MVNOの買収は市場シェアの拡大以上の意味がある

MNOがMVNOを買収するのは、主に市場での地位を向上させるためである(図1)。これは、最近顧客を失ったMNOにとって特に重要である。大手MNOの多くは、2023年中に高インフレの影響で大幅な値上げを行い、その結果、価格競争力のあるチャレンジャーやMVNOに加入者を奪われた。MVNOを買収することで、失った市場シェアを取り戻すことができる。
図1:MNOと買収したMVNOのモバイル接続市場シェア(チェコ、フランス、オランダ、買収時点

しかし、MVNO買収に関連するメリットは他にもあり、こうした取引がさらに増える可能性もある。

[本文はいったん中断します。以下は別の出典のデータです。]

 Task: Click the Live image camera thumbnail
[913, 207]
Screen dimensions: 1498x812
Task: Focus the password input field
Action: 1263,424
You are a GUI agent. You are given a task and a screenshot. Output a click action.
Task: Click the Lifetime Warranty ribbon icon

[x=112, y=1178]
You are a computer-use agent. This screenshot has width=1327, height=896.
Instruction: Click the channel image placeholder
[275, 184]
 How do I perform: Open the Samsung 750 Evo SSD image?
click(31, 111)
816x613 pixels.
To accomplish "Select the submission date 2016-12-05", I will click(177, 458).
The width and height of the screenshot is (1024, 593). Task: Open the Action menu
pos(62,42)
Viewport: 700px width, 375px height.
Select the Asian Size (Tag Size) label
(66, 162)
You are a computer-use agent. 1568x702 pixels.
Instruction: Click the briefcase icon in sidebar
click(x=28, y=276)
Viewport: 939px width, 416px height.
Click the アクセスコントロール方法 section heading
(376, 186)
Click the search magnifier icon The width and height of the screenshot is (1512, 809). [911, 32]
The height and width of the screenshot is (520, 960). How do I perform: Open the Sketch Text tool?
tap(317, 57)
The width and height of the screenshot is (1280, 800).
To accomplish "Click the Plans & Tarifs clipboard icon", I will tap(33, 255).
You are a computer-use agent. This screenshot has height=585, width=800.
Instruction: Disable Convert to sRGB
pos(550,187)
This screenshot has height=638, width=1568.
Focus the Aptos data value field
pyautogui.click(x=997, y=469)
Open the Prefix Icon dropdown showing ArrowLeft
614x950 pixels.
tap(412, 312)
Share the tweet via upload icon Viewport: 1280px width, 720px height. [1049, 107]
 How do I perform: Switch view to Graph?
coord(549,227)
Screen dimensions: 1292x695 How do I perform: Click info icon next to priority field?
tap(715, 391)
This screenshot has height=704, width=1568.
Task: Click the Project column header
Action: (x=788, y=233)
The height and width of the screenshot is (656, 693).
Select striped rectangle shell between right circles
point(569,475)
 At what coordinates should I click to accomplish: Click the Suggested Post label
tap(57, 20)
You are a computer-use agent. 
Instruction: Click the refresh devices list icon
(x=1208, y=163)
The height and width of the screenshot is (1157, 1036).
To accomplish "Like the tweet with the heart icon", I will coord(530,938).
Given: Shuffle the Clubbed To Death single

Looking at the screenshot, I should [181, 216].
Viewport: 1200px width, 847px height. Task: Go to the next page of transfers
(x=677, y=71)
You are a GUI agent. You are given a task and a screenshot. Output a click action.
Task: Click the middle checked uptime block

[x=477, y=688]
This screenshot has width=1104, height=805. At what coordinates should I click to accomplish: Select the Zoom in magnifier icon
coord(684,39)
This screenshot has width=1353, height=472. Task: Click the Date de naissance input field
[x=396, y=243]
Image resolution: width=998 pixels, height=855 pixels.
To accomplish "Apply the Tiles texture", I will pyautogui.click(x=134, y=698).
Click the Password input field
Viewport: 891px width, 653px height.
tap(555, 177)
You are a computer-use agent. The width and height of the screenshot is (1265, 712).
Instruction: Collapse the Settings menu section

  • ニッチセグメントへのサービス拡大。MVNOを買収することで、MNOはニッチ市場へのカバレッジを拡大し、自社のメインブランドを薄めることなく、特定のセグメント(例えば、若者、高齢者、海外駐在員、旅行者、民族セグメント、出張者)のニーズに対応することができる。
  • 収益やその他の財務指標の改善。MNOは、(加入者数の増加による)収益の増加と加入者獲得コストの削減というメリットを享受できる。すでに自社のネットワークで事業を展開しているMVNOを買収したMNOは、追加コストを最小限に抑えながら、ホールセールホスティング収入と(より高い)リテール収入を容易に交換することができる。
  • 新規セグメント参入に伴うリスクの抑制。既存のMVNOを買収するMNOは、新規セグメントへの参入や地域特有のニーズへの対応に関連するリスクを抑えながら、自社のポートフォリオに付加価値を加えることができる。

MVNOのオーナーにもメリットがある。例えば、La Posteは、売却収入に加え、Bouygues Telecomとのブランド使用や販売拠点に関する長期契約から一定の収入を得ることができる。SAZKAとボーダフォンの状況も同様で、SAZKAはボーダフォンによる抽選販売ポイントの利用から収益を得る。

MVNO販売のタイミングは、ネットワークの成熟度に関連する可能性がある。MVNOの株主は、eSIMやAIの技術プラットフォームを更新する必要があるかもしれないし、(eSIMに関連する)新しい流通モデルが必要になるかもしれない。MVNOの顧客基盤は相対的に小さく、(MNOよりも低価格を提供することで助けられた)加入者数の増加を長期的に維持することは難しいかもしれない。そのため、売却が最も魅力的な選択肢となる可能性がある。